I’m a stomach sleeper, if that’s not TMI.  This began many years ago when I realized that upon awaking from nightmares I was always on my back.  I started doing what I knew was dangerous to infants, safe since I haven’t been part of that demographic for decades.  Terrazzo isn’t one of my favorite sleeping surfaces, however, and on my back on the floor of Newark’s Liberty Airport I realized I couldn’t roll over, for many reasons.  My glasses, for one thing, were in the internal pocket of my Harris Tweed.  For another, on one’s stomach one’s wallet is exposed in a way that’s maybe too inviting.  Before suggesting I could’ve placed my wallet and glasses elsewhere, let me write in my own defense that rationality isn’t my strong suit after midnight.

The night before

I found a spot next to a set of escalators where the constant thrumming alternately kept me awake and soothed me to nod.  I heard many languages spoken as I drifted in and out of consciousness for the few hours I had to wait for dawn.  And nobody disturbed me.  This is rather remarkable—a person asleep is a vulnerable being.  Doing it out in public with no private walls was a new experience for me.  I don’t sleep on planes, buses, or trains.  Or, until two days ago, airports.  It brought to mind the biblical world.  A town was considered a righteous place if a stranger could sleep unmolested in a public place.  The traveller—please take note, United—was in need of special consideration.  My situation revealed something unexpected about Newark Airport.

▶ **Supplied material**:
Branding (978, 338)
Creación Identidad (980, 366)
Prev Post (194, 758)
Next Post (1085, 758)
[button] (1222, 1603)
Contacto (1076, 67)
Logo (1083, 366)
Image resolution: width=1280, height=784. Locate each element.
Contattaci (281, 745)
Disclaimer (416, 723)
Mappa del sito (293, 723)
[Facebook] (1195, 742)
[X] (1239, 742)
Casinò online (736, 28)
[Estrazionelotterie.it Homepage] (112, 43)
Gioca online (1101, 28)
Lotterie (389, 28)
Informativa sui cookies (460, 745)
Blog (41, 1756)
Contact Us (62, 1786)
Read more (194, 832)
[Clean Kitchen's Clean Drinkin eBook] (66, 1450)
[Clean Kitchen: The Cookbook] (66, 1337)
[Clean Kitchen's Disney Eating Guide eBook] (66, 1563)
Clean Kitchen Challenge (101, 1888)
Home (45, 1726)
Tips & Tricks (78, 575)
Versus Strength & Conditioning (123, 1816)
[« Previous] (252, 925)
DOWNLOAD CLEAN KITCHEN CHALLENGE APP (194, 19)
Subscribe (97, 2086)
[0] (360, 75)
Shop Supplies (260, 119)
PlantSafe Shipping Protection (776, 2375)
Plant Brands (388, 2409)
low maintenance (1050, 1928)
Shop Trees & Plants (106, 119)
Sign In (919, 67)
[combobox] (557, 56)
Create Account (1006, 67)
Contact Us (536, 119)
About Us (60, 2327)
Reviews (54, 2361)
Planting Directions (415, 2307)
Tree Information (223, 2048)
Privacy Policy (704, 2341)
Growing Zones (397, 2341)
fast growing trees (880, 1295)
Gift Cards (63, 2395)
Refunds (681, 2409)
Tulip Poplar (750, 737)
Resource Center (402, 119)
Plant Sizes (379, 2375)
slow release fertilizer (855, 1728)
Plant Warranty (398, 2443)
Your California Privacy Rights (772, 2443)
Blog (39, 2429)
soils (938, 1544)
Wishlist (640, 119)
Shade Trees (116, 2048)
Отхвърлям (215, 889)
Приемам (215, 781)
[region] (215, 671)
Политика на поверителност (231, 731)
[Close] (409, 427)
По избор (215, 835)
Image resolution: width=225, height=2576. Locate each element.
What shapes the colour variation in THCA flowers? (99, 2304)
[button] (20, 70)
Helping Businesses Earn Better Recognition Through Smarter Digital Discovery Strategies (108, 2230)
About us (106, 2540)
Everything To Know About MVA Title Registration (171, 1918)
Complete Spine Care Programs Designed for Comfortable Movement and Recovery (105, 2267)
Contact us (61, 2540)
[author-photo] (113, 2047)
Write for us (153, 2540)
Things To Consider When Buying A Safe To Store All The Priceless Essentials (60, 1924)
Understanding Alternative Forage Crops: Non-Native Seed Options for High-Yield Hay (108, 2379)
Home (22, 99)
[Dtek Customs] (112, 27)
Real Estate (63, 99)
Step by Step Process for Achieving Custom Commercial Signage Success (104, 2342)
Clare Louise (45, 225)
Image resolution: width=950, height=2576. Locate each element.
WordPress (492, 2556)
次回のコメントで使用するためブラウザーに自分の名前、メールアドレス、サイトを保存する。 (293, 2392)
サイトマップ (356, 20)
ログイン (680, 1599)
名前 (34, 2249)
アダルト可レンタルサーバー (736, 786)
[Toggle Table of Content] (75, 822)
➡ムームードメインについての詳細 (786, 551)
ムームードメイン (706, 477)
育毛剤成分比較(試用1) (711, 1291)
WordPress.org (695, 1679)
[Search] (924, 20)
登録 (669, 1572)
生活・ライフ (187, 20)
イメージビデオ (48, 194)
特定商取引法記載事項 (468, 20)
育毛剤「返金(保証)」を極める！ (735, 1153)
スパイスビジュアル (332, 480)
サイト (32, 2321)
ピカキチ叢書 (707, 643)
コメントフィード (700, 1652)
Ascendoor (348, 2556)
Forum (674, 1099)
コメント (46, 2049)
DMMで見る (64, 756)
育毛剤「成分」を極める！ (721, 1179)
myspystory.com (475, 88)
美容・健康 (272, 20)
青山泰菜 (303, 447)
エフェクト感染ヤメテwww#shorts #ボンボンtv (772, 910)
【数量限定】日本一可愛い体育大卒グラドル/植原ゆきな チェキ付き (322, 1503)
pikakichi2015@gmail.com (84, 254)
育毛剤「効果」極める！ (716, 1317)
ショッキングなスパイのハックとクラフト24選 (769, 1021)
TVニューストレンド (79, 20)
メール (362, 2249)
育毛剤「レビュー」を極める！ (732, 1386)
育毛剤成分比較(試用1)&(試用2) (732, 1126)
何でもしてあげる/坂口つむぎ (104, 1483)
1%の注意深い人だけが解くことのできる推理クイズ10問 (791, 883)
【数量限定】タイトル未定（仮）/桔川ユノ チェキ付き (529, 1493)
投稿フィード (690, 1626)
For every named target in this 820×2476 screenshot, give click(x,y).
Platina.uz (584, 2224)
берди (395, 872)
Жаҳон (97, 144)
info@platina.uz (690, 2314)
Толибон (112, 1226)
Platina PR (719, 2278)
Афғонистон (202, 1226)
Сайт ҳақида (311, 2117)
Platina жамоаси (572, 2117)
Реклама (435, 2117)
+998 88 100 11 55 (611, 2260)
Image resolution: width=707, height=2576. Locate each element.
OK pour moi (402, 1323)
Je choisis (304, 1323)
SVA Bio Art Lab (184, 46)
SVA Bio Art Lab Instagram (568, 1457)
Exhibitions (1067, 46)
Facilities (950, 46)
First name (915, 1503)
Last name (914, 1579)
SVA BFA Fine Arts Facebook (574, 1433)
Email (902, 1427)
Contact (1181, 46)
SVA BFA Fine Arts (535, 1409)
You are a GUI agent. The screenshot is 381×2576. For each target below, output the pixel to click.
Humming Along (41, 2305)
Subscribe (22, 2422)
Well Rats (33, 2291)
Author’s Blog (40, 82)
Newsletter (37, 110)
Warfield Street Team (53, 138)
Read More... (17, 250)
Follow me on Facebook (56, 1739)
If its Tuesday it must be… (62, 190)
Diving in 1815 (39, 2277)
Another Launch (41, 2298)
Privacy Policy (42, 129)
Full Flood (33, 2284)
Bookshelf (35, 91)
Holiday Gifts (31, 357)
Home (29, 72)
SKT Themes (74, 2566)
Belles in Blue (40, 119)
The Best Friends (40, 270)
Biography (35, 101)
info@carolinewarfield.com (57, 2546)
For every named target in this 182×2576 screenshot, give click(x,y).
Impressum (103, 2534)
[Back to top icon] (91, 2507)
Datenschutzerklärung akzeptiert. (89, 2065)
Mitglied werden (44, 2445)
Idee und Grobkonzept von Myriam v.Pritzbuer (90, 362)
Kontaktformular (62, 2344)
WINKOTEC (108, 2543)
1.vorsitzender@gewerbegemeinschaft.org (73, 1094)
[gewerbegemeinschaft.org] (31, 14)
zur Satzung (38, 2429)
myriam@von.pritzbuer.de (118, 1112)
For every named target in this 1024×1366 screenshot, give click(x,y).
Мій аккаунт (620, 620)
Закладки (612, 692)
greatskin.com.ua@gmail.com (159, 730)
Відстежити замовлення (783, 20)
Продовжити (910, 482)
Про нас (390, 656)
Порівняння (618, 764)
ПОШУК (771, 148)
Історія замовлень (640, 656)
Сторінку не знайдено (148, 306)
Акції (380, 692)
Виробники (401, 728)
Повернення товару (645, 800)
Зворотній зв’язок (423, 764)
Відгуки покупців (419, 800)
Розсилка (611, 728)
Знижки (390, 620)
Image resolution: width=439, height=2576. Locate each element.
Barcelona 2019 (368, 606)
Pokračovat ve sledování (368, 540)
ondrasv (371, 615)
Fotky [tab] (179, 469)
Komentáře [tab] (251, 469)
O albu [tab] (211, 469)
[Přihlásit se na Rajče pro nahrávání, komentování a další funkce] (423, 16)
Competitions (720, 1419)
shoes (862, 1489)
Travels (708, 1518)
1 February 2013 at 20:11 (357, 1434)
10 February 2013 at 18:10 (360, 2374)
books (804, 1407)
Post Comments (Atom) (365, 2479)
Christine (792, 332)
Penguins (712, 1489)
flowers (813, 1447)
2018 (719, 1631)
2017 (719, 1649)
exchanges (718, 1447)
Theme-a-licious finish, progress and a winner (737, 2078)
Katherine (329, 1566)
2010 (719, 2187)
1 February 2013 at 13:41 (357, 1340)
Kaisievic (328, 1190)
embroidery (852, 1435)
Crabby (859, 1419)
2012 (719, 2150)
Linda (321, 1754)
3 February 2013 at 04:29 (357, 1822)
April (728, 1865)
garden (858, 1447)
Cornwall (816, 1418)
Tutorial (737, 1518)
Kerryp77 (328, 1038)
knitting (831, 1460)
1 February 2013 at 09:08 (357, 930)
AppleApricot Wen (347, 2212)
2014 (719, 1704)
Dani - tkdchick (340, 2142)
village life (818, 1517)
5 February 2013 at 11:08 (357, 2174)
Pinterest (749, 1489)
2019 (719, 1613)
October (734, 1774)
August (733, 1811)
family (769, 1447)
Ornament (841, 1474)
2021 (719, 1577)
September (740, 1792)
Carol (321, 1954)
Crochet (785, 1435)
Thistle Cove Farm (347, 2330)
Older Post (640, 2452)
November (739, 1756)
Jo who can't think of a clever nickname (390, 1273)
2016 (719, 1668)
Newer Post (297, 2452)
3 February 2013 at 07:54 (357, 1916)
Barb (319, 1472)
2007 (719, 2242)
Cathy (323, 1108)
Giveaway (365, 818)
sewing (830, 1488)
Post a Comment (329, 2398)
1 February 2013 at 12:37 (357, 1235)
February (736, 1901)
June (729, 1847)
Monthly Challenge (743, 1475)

▶ **Your goal**:
Extend the essay about sleeping on the floor of Newark's airport, picking up after its final sentence. The material is not needed for this.

▶ **Response**:
The morning after

It was full of angry, frustrated people.  I opened my eyes at five a.m. to find a very long line snaking down the corridor behind me—a queue that had been there when I first drifted off.  These were people trying to reschedule flights since United couldn’t bump that day’s passengers because they’d decided not to fly out the night before.  Despite the weariness and intensity of emotions, there was very little bad behavior.  We were biblical strangers, mostly in the same circumstances.  No creature comforts, no privacy.  An east Asian woman said the next morning that in her country the airline would’ve brought food, and blankets at least.  In the United States fiscal concerns reign supreme, however; do you know how much it would cost to care for all these stranded people?  When I opened my eyes the situation was about the same as when I closed them.  I couldn’t help noticing I awoke on my back.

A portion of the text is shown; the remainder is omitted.